Lewis and Clark + Corps Of Discovery
“we continued our rout down the W. side of the river about 5 miles further and encamped on a large creek which falls in on the West as our guide informes that we should leave the river at this place and the weather appearing settled and fair I determined to halt the next day rest our horses and take some scelestial Observations. we called this Creek Travellers rest. it is about 20 yards wide a fine bould clear runing stream…”Journal of Meriwether Lewis, September 9, 1805
Travelers’ Rest State Park is home to the ONLY archaeologically verified campsite of the Lewis and Clark Expedition. Declared a National Historic Landmark in 1960, Travelers’ Rest is a notable location along the Lewis and Clark Trail for many reasons.
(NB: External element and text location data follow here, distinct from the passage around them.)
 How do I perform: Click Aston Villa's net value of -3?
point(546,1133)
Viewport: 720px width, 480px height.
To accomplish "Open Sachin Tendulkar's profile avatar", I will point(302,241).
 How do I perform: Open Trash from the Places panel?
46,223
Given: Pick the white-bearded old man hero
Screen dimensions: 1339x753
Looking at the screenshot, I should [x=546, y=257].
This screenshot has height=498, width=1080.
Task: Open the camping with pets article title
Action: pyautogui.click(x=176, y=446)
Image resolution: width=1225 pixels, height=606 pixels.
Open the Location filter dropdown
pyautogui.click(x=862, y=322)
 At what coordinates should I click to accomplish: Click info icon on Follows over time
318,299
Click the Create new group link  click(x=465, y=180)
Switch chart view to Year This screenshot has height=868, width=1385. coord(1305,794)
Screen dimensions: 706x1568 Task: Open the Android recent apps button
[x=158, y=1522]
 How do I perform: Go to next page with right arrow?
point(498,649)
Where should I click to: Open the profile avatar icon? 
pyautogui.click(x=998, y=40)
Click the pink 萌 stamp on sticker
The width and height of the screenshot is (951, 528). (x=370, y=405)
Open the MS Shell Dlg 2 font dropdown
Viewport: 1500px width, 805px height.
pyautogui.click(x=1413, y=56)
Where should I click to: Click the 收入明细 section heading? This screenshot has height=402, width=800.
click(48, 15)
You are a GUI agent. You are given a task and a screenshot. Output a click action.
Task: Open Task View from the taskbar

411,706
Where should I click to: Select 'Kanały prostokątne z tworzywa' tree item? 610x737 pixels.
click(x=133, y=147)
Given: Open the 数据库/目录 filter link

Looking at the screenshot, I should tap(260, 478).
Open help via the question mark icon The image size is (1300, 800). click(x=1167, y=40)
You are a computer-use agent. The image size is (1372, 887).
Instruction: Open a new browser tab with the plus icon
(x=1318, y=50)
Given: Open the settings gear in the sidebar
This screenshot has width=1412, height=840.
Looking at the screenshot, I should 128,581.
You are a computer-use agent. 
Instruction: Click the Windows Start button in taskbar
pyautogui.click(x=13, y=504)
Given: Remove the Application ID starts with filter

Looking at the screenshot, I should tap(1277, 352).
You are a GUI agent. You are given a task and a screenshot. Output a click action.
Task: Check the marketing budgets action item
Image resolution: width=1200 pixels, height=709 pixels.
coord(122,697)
This was their last stop before beginning their journey across the treacherous Bitterroot Mountains in September 1805. The Corps of Discovery returned to this place at the end of June, 1806, to finalize their plans to travel separately through what is now Montana before reuniting on August 12 near Sanish, North Dakota.
“a little before Sunset we arrived at our old encampment on the S. Side of the Creek a little above its enterance into Clarks river. here we Encamped with a view to remain 2 days in order to rest ourselves and horses and make our final arrangements for Seperation.”Journal of William Clark, June 30, 1806
In 1960, the National Park Service named Travelers’ Rest a National Historic Landmark, but placed the site approximately 1.5 miles east of its current location. Both amateurs and academics, intent on finding the exact location of the Corps of Discovery campsite, contributed to the research that revealed the actual sites of the camp’s fires and latrine.